When system architects sit down to design their next platforms, they start by looking at a bunch of roadmaps from suppliers of CPUs, accelerators, memory, flash, network interface cards – and PCI-Express controllers and switches. And the switches are increasingly important in system designs that have a mix of compute and memory types and for clusters that will be sharing components like accelerators and memory.
The trouble is this: The roadmaps are not really aligned well. Most CPU and GPU makers are trying to do major compute engine upgrades every two years, with architectural and process tweaks in the year in between the major launches so they have something new to sell every year. Makers of chips for networking switches and interface cards in the Ethernet and InfiniBand markets tend to be on a two-year cadence as well, and they used to tie their launches very tightly to the Intel Xeon CPU launch cadence back when that was the dominant CPU in the datacenter, but that rhythm has been broken by the constantly redrawn roadmaps from Intel, the re-emergence of AMD as a CPU supplier, and a bunch of other Arm CPU makers, including at least three hyperscalers and cloud builders.
And then there is the PCI-Express bus, which has been all over the place in the past two decades. And while PCI-Express specifications have been released in a more predictable fashion in recent years, PCI-Express controllers have been faithful to the PCI-Express roadmaps but PCI-Express switches are well behind when it comes to product launches from MicroChip and Broadcom.
Sitting here on a quiet July morning, thinking about stuff, we think all of these roadmaps need to be better aligned. And specifically, we think that the PCI-SIG organization that controls the PCI-Express specification and does so through a broad and deep collaboration with the IT industry, needs to pick up the pace and get on a two-year cadence instead of the average of three it has shown in the past two decades. And while we are thinking about it, we think the industry would be better served with a short-cadence jump to PCI-Express 7.0, which needs to be launched as soon as possible to get I/O bandwidth and lane counts in better alignment with high throughput compute engines and what we expect will be an increasing use of the PCI-Express bus to handle CXL-based tiered and shared main memory.
Don’t get us wrong.

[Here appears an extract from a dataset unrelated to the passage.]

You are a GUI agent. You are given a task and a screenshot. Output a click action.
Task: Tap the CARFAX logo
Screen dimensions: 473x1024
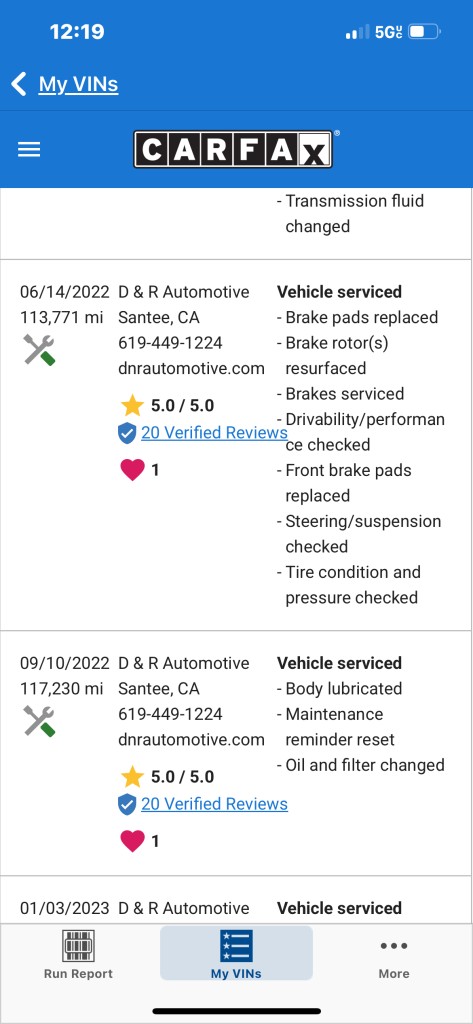point(233,149)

We are grateful that the PCI-SIG organization, a collaboration between all kinds of companies in the datacenter and now at the edge, has been able to get the PCI-Express bus on a predictable roadmap since the very late PCI-Express 4.0 spec was delivered in 2017. There were some tough signaling and materials challenges that kept the datacenter stuck at PCI-Express 3.0 for seven years, and we think Intel, which dominated CPUs at the time and dragged its feet a little bit on boosting I/O because it got burned with SATA ports in the chipsets used with the “Sandy Bridge” Xeon E5s that came out later than expected in March 2012. Rumors abounded about the difficulties of integrating PCI-Express 4.0 and PCI-Express 5.0 controllers into processors since then.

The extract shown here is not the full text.